[Begin Material for this task]
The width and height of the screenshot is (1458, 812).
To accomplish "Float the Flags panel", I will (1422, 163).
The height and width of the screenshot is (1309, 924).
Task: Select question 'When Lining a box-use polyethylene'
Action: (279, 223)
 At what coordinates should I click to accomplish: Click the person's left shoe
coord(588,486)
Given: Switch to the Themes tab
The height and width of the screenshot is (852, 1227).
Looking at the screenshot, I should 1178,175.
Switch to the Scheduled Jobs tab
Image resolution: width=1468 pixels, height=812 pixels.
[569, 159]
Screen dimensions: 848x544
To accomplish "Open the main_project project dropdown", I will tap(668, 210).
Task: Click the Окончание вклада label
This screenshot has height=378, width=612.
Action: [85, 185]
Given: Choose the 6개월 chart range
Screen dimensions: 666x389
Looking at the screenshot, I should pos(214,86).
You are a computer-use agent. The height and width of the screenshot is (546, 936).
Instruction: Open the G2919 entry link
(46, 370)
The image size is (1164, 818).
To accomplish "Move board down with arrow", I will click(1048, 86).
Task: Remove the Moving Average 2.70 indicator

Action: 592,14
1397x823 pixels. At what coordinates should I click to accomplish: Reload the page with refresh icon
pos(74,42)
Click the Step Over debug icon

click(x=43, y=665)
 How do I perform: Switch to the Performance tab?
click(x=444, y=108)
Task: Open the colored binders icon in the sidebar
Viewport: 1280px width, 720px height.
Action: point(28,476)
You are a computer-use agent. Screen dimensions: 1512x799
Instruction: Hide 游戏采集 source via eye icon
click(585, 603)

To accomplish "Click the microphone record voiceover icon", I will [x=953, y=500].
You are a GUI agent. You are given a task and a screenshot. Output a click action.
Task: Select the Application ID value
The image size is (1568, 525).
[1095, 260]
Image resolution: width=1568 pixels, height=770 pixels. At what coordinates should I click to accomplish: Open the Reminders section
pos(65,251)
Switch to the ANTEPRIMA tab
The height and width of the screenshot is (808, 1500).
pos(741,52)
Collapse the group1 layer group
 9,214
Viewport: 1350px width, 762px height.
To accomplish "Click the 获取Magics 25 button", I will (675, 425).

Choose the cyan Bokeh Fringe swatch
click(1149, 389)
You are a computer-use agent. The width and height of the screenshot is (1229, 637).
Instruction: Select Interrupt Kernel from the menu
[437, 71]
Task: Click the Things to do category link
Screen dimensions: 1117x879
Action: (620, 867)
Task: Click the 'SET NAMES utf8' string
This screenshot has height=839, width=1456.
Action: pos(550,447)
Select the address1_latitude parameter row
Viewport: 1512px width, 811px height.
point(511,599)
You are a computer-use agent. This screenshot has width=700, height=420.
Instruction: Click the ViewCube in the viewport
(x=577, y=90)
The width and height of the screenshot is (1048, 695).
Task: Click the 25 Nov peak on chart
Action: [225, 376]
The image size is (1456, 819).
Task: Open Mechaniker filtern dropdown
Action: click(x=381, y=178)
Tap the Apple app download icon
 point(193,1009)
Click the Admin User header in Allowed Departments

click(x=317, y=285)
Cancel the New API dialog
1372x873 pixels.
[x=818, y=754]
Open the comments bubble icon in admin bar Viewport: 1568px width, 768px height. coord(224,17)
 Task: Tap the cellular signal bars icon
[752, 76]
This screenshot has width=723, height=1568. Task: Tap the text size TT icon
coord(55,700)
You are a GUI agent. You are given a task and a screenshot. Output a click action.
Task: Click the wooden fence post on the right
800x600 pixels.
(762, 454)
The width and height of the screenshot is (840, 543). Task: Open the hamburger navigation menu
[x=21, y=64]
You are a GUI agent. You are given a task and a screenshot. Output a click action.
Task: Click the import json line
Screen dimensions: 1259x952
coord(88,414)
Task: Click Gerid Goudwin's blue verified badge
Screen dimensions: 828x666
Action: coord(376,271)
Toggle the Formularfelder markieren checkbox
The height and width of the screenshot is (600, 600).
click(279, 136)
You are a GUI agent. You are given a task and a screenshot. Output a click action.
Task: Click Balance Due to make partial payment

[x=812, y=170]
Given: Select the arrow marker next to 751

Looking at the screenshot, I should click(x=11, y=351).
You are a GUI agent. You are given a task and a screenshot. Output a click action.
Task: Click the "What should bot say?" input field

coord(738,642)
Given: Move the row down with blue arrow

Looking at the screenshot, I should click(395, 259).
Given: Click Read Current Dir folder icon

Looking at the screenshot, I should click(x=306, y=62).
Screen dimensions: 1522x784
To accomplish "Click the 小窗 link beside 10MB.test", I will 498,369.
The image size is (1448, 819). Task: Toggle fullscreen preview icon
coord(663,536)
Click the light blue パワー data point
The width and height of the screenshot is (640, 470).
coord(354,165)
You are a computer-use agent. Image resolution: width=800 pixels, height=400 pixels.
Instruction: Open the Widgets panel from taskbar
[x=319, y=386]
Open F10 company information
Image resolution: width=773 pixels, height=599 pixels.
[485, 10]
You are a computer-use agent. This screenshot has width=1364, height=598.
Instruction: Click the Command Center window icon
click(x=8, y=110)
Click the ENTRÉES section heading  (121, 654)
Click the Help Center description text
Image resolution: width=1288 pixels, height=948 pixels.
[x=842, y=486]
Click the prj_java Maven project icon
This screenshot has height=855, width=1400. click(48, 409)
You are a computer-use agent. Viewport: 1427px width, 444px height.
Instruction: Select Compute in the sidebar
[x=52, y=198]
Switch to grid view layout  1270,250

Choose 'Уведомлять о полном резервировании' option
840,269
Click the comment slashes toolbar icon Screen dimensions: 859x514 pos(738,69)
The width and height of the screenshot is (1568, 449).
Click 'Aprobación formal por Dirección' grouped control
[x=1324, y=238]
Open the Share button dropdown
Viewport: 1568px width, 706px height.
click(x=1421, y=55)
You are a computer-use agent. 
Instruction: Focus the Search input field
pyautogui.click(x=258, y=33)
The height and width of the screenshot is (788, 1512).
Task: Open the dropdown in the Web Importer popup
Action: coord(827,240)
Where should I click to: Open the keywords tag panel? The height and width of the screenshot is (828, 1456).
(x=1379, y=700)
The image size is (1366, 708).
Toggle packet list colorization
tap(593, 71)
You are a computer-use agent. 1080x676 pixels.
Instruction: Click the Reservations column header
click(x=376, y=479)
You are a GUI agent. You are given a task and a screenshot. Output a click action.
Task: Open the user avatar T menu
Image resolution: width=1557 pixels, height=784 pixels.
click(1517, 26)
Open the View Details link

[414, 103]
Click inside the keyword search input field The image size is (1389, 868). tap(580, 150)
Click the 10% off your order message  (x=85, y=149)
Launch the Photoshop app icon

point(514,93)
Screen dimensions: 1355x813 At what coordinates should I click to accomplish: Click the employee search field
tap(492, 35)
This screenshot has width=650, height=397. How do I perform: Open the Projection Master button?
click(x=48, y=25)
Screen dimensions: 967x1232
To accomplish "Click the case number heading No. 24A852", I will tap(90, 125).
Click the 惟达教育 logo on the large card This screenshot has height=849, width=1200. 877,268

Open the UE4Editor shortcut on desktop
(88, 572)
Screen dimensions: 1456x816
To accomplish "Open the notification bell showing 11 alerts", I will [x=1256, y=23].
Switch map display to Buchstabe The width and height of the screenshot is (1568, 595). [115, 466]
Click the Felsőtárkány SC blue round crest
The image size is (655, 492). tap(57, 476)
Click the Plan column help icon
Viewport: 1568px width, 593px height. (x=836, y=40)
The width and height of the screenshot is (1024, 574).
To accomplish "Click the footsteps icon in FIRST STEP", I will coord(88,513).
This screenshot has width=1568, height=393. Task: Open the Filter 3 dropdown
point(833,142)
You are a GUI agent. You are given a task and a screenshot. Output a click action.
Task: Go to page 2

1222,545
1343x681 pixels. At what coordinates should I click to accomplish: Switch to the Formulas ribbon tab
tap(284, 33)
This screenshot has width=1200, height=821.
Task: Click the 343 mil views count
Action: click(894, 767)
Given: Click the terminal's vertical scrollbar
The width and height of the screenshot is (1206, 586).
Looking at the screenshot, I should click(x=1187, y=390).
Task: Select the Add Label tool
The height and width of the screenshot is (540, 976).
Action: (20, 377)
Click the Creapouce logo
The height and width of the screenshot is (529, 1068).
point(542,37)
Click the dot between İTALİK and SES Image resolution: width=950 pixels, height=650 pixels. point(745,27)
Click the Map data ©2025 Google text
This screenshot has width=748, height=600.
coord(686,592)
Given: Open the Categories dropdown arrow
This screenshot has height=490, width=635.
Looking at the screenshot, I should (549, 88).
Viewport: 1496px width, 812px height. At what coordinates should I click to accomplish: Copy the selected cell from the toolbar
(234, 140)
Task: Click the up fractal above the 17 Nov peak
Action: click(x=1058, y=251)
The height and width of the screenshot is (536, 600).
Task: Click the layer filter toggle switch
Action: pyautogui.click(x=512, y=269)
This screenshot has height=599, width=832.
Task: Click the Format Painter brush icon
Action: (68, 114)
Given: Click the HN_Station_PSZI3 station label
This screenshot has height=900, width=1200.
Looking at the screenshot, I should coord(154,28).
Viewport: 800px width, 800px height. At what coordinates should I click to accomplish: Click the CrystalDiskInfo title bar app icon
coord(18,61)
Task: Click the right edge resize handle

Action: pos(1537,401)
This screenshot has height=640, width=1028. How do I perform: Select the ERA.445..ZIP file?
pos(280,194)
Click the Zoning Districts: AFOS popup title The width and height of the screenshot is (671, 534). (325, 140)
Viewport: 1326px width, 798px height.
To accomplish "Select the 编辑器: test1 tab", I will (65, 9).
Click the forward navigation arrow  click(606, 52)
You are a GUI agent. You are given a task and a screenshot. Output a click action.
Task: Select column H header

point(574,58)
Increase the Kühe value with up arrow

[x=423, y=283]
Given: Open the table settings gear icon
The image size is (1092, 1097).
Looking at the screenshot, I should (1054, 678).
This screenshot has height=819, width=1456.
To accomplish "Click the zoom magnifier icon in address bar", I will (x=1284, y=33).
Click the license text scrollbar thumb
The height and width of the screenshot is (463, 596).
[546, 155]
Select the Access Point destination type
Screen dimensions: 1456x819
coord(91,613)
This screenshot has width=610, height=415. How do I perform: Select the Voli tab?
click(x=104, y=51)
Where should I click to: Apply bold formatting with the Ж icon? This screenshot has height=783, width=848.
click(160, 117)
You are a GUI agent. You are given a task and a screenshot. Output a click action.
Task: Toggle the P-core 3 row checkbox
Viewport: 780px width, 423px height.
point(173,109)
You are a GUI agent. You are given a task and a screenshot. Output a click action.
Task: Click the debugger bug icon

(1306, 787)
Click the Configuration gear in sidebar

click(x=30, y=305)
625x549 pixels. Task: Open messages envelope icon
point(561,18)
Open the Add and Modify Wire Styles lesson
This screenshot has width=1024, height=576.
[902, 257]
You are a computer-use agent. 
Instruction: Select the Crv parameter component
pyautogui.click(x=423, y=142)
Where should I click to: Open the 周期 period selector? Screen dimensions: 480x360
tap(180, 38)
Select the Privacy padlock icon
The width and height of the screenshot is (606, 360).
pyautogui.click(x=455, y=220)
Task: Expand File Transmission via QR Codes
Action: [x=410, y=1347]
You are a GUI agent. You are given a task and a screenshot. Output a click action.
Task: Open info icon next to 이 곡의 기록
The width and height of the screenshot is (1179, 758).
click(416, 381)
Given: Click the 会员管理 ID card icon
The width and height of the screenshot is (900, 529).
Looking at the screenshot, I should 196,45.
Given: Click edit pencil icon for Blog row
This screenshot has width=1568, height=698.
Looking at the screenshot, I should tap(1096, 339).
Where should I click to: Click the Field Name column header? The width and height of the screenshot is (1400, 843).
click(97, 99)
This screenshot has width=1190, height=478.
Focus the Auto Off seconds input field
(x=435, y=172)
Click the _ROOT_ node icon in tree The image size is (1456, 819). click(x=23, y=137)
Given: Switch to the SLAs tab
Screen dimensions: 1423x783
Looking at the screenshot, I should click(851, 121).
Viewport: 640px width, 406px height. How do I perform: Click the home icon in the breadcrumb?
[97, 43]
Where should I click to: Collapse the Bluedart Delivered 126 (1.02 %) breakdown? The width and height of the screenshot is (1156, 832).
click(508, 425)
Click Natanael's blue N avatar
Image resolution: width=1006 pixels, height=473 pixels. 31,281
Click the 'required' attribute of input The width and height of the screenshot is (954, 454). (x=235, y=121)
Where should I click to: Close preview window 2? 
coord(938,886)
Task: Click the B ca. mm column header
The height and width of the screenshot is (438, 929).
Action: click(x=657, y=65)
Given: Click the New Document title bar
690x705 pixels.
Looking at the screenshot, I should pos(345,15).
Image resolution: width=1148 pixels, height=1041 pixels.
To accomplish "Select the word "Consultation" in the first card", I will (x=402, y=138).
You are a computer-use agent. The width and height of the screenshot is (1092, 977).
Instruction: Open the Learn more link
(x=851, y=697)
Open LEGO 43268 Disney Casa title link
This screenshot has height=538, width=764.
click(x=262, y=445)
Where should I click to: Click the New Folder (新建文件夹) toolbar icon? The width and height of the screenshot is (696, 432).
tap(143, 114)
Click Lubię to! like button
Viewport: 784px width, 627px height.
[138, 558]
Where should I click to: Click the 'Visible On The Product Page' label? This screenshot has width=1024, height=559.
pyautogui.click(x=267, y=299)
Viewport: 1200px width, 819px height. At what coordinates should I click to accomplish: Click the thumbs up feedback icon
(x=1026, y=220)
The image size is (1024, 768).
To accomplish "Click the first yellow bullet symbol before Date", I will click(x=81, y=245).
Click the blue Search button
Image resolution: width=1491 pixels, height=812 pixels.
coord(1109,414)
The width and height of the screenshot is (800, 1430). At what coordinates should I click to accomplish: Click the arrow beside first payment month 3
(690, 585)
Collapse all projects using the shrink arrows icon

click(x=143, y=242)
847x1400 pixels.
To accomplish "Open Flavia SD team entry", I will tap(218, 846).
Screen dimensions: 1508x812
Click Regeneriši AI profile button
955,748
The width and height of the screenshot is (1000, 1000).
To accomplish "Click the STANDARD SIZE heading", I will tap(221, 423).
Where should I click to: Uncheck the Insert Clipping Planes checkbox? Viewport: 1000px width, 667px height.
[End Material for this task]
→ **Required work**
Copy out the items from the line holding "Where should I click to: Close" through the line holding "Action: click(x=657, y=65)", inclusive, and add 112 to each coordinate in their answers.

→ **Task output**
Where should I click to: Close preview window 2? 
coord(1050,998)
Task: Click the B ca. mm column header
The height and width of the screenshot is (438, 929).
Action: click(x=769, y=177)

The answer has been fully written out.